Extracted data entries

== Segment start ==

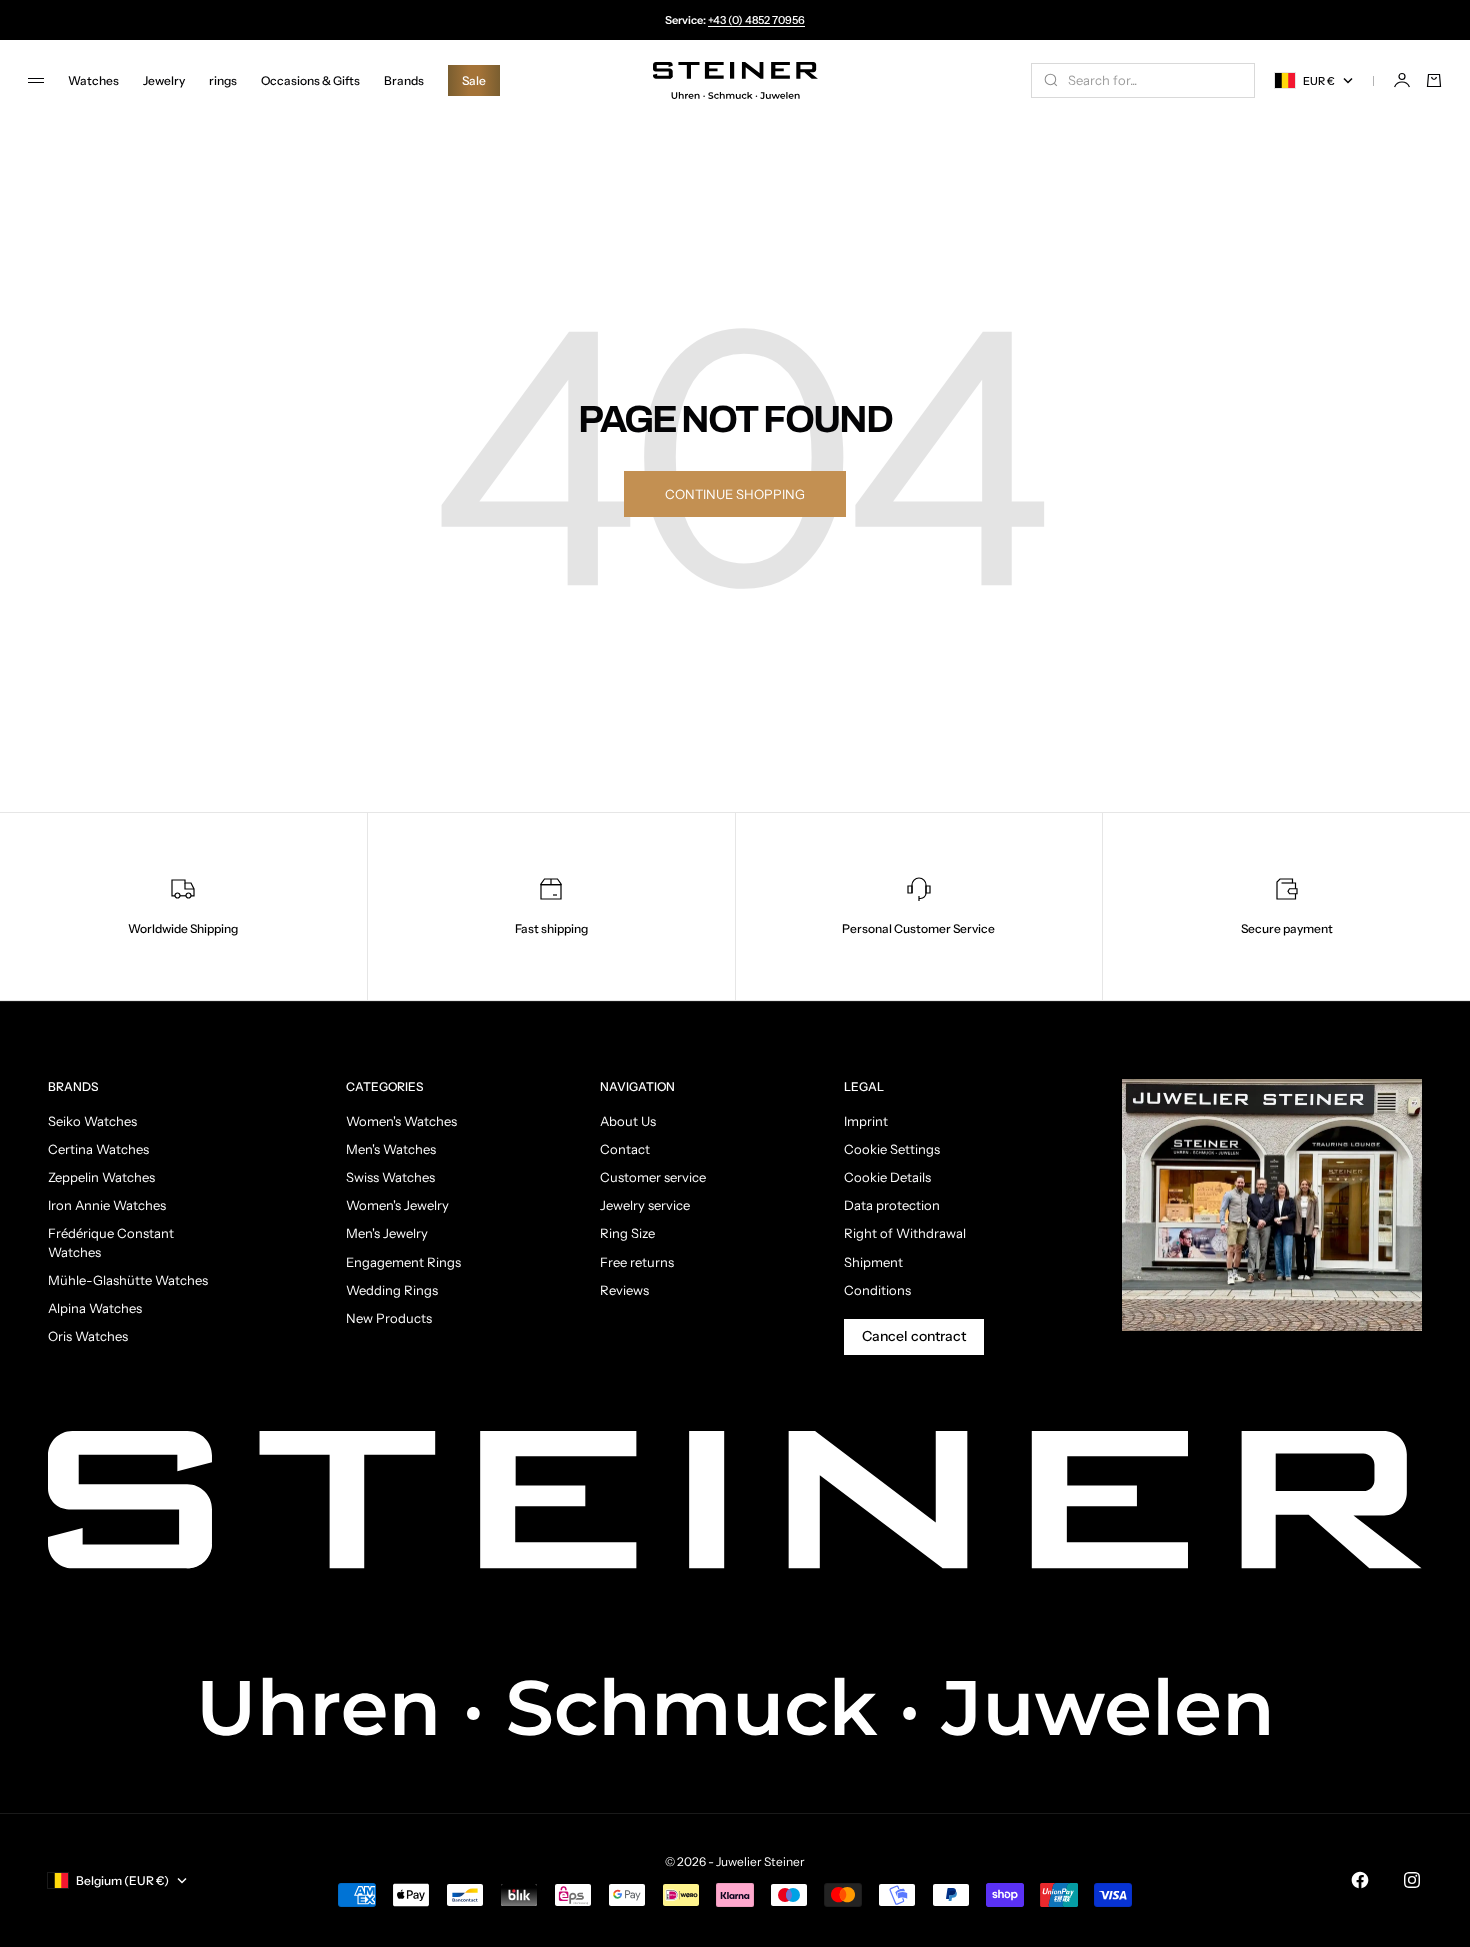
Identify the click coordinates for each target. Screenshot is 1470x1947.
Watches (93, 80)
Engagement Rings (403, 1262)
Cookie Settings (892, 1149)
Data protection (892, 1205)
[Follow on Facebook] (1360, 1880)
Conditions (877, 1290)
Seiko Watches (92, 1121)
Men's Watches (391, 1149)
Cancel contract (914, 1336)
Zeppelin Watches (101, 1177)
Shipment (873, 1262)
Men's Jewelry (387, 1233)
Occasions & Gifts (310, 80)
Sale (474, 80)
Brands (404, 80)
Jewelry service (645, 1205)
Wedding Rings (392, 1290)
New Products (389, 1318)
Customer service (653, 1177)
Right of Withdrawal (905, 1233)
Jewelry (164, 80)
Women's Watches (401, 1121)
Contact (625, 1149)
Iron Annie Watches (107, 1205)
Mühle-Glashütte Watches (128, 1280)
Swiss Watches (390, 1177)
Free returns (637, 1262)
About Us (628, 1121)
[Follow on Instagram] (1412, 1880)
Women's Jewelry (397, 1205)
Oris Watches (88, 1336)
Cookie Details (887, 1177)
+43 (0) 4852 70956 (756, 20)
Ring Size (627, 1233)
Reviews (624, 1290)
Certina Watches (98, 1149)
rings (223, 80)
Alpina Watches (95, 1308)
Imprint (866, 1121)
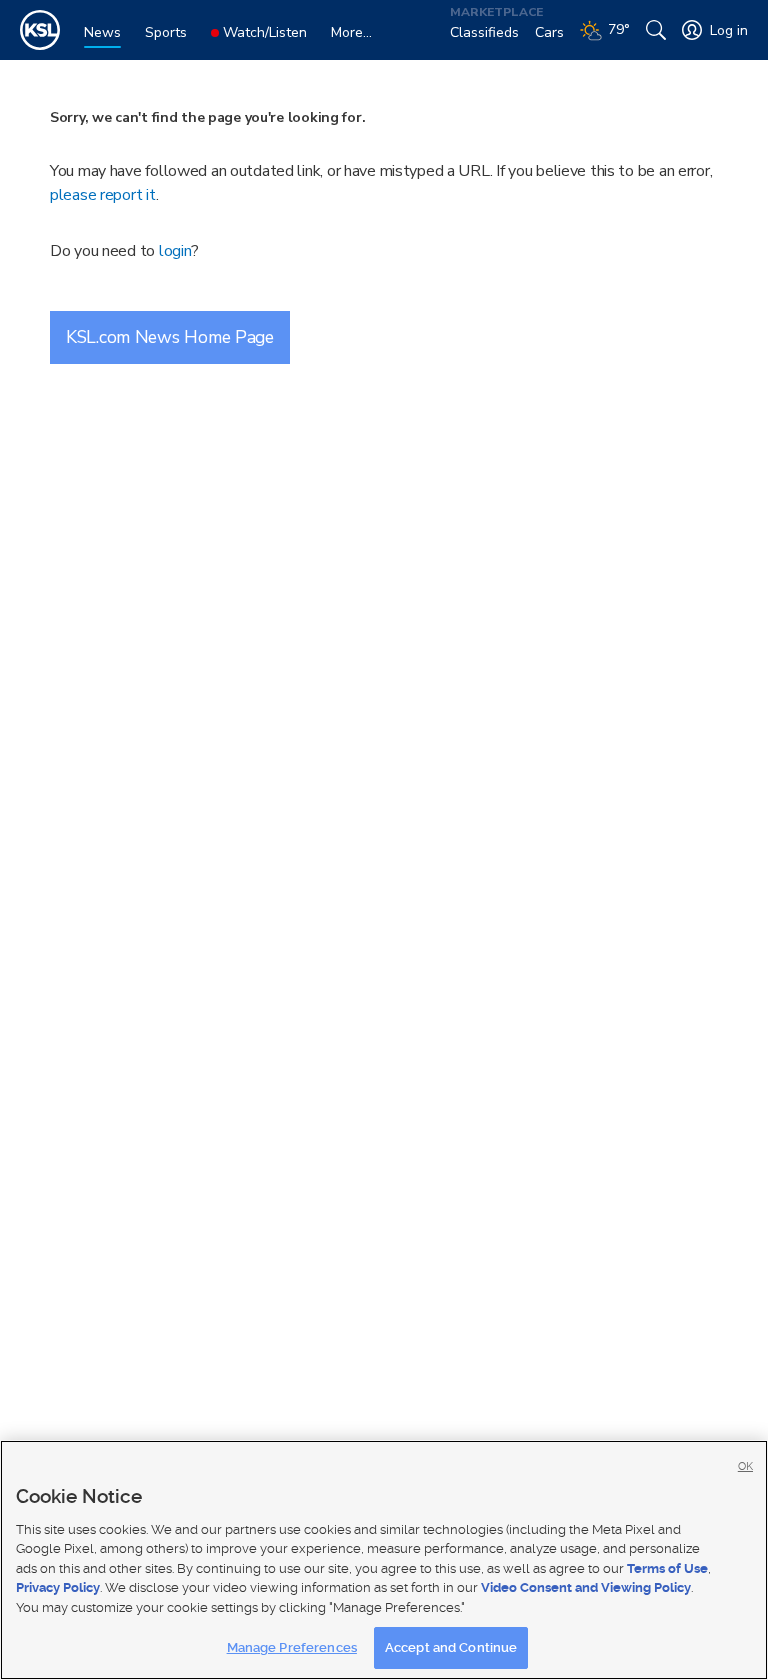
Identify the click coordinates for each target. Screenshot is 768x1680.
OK (745, 1466)
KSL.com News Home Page (170, 337)
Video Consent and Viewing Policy (586, 1587)
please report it (103, 195)
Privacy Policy (58, 1587)
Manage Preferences (292, 1647)
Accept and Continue (451, 1647)
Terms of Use (667, 1568)
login (175, 251)
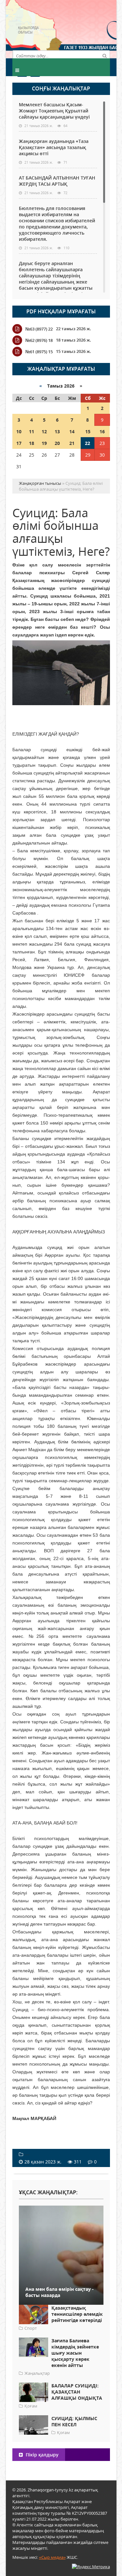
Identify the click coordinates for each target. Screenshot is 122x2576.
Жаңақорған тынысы (85, 28)
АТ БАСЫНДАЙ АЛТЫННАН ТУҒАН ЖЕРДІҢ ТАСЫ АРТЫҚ (57, 181)
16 (102, 431)
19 (44, 443)
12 (44, 431)
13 (57, 431)
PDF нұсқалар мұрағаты (61, 311)
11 (31, 431)
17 (18, 443)
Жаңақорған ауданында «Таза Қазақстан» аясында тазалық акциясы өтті (53, 147)
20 (57, 443)
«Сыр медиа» (52, 2557)
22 (87, 443)
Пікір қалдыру (41, 2455)
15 (87, 431)
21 (72, 443)
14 (72, 431)
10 (18, 431)
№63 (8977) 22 (39, 329)
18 (31, 443)
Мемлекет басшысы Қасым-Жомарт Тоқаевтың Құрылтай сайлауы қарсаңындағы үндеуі (54, 110)
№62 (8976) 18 (39, 340)
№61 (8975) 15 (39, 352)
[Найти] (105, 55)
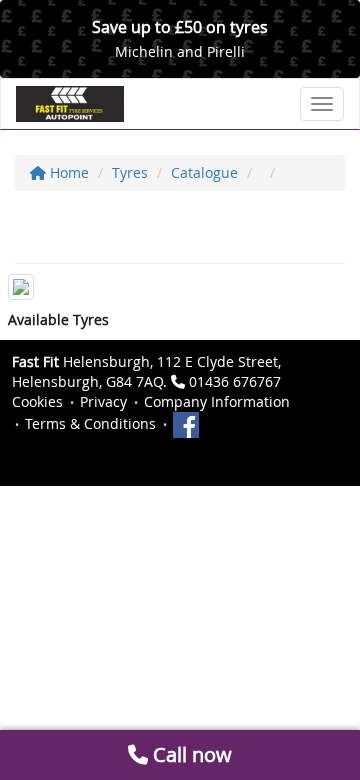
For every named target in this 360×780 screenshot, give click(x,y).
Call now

== Segment end ==

- _Directions for this task_
Above are the records; copy exactly the lines from the one with "Swiss Watches (390, 1177)" through the one with "17 (18, 443)", including both, and nothing more. Leave out pictures.

- _Final answer_
Swiss Watches (390, 1177)
Free returns (637, 1262)
About Us (628, 1121)
[Follow on Instagram] (1412, 1880)
Women's Jewelry (397, 1205)
Oris Watches (88, 1336)
Cookie Details (887, 1177)
+43 (0) 4852 70956 (756, 20)
Ring Size (627, 1233)
Reviews (624, 1290)
Certina Watches (98, 1149)
rings (223, 80)
Alpina Watches (95, 1308)
Imprint (866, 1121)
Identify the click coordinates for each target. Screenshot is 768x1680.
OK (745, 1466)
KSL.com News Home Page (170, 337)
Video Consent and Viewing Policy (586, 1587)
please report it (103, 195)
Privacy Policy (58, 1587)
Manage Preferences (292, 1647)
Accept and Continue (451, 1647)
Terms of Use (667, 1568)
login (175, 251)
Identify the click coordinates for each target. Screenshot is 122x2576.
Жаңақорған тынысы (85, 28)
АТ БАСЫНДАЙ АЛТЫННАН ТУҒАН ЖЕРДІҢ ТАСЫ АРТЫҚ (57, 181)
16 (102, 431)
19 (44, 443)
12 (44, 431)
13 (57, 431)
PDF нұсқалар мұрағаты (61, 311)
11 (31, 431)
17 (18, 443)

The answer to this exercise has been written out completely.